Art of the possible: LLM-enhanced research methods for large scale qualitative data
LLMs provide unprecedented potential for analysing qualitative data at scale, but that potential cannot be achieved with ad-hoc chatbot interactions. We need structured, rigorous and auditable pipelines.
In this talk, Lee Mager, DSI Faculty Affiliate and Digital Innovation Lead at LSE Law School, draws on three large-scale research projects which:
- classify 100,000+ foreign investment projects against EU sustainability criteria
- code corporate governance documents from S&P 500 companies’ SEC filings across 25 years
- comparative analysis of news media discourse on critical raw materials
It addresses the practical and methodological challenges of deploying LLMs as automated 'method execution' assistants, carefully guided and evaluated by human researchers.
Key topics include:
- data curation (practical and legal constraints)

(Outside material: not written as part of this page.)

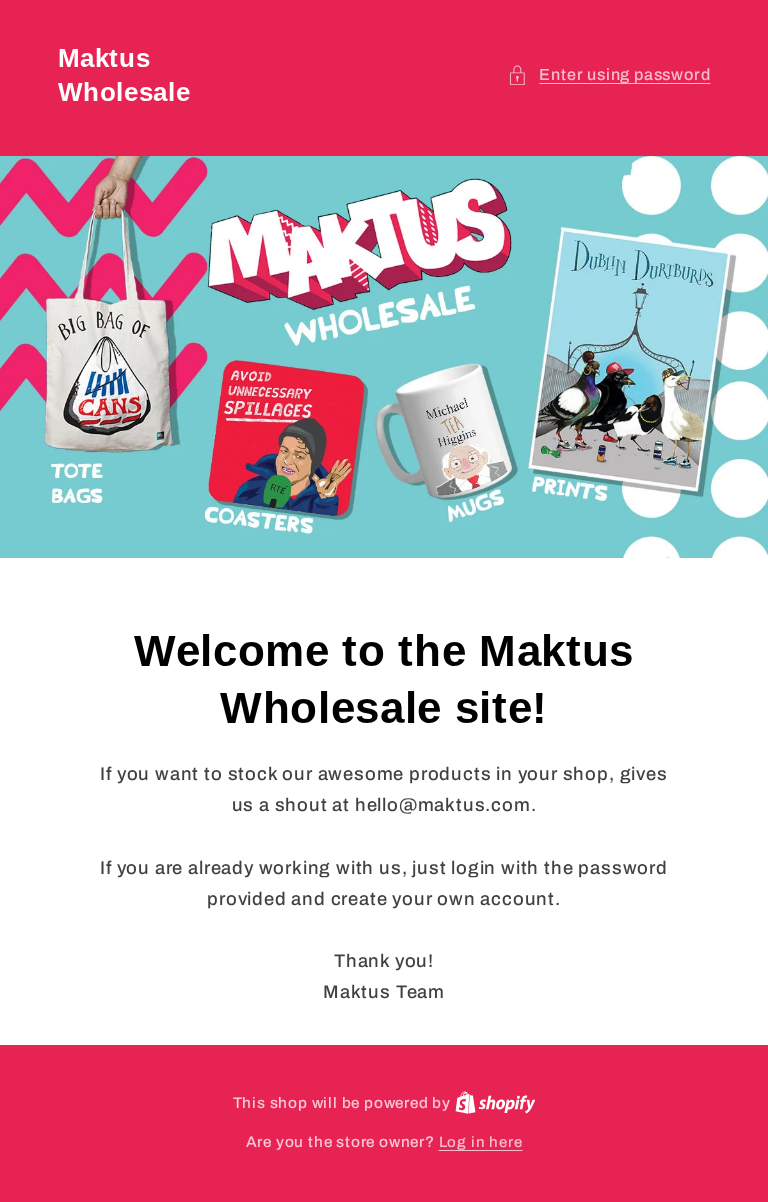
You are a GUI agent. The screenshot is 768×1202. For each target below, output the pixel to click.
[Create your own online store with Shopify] (495, 1103)
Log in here (481, 1142)
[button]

- designing pipelines that combine deterministic code with targeted, researcher-guided and tightly-defined LLM micro-tasks
- keeping context windows small and tasks well-defined to minimise errors
- building audit trails through structured outputs and verbatim quotes
- constant iterations and evaluations for accuracy, validity and reproducibility through human review, internal consistency checks, cross-model verification, and prompt sensitivity testing.
LSE holds a wide range of events, covering many of the most controversial issues of the day, and speakers at our events may express views that cause offence. The views expressed by speakers at LSE events do not reflect the position or views of the London School of Economics and Political Science.